Mira que hay que cosas que denunciar en el mundo, e incluso en
mi vida personal, donde abunda la traición y la cochambre, pero si yo viviera
en Londres y me dejaran desbarrar en el Speaker’s Corner, me pasaría los
domingos denunciando los hechos acaecidos aquella noche de homicidio cinéfilo.
Una noche bochornosa en la historia de la humanidad. Quizá la que más, al menos
en el terreno simbólico, porque allí triunfó el oportunismo sobre el arte, y el choteo
sobre la seriedad, y la manipulación sentimental por el respeto al espectador.
Triunfaron las bajas pasiones y los lloros facilones. Quien llorara, claro,
porque yo no derramé ni media lágrima por esta muchachada de Bombay.
Catorce años, ya digo, he pasado predicando entre los gentiles,
que ni puto caso me han hecho jamás. “Slumdog
mola, tío”; “El baile del final es
pistonudo”; “Qué buena está la india que baila con Delpitadel...” Y todo así.
Tanto que hoy, pillado con la moral baja, y con el aburrimiento supino, he
decidido darle una segunda oportunidad a la película. Catorce años de furia se podrían haber esfumado en apenas dos horas de súbita revelación. Si Saulo de Tarso, azote
de los cristianos, se cayó del caballo camino de Damasco y se convirtió, yo, Álvaro
Rodríguez, azote de Danny Boyle, también podría caerme del sofá camino de Bombay.
Era un riesgo que merecía la pena correr. Dos horas insufribles o la liberación
definitiva. Al final han sido dos horas insufribles. Bueno, hora y media, que
he avanzado muchos tramos con el mando a distancia.

* Información mostrada:

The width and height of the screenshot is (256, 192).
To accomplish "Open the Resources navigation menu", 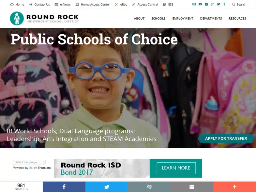I will tap(237, 19).
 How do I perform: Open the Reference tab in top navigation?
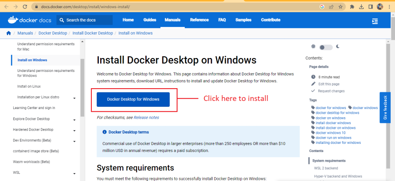click(199, 20)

* Tareas por hacer:
[1] Según el texto sobre Slumdog, ¿cuántos años se ha pasado predicando entre los gentiles quien lo escribe?
[2] Reproduce el fragmento del texto sobre Slumdog que empieza con "Catorce años, ya" y sigue hasta "mando a distancia.".
Las líneas son material aparte y no tienen relación con el texto.

* Resultados por tarea:
[1] Catorce años.

[2]
Catorce años, ya digo, he pasado predicando entre los gentiles,
que ni puto caso me han hecho jamás. “Slumdog
mola, tío”; “El baile del final es
pistonudo”; “Qué buena está la india que baila con Delpitadel...” Y todo así.
Tanto que hoy, pillado con la moral baja, y con el aburrimiento supino, he
decidido darle una segunda oportunidad a la película. Catorce años de furia se podrían haber esfumado en apenas dos horas de súbita revelación. Si Saulo de Tarso, azote
de los cristianos, se cayó del caballo camino de Damasco y se convirtió, yo, Álvaro
Rodríguez, azote de Danny Boyle, también podría caerme del sofá camino de Bombay.
Era un riesgo que merecía la pena correr. Dos horas insufribles o la liberación
definitiva. Al final han sido dos horas insufribles. Bueno, hora y media, que
he avanzado muchos tramos con el mando a distancia.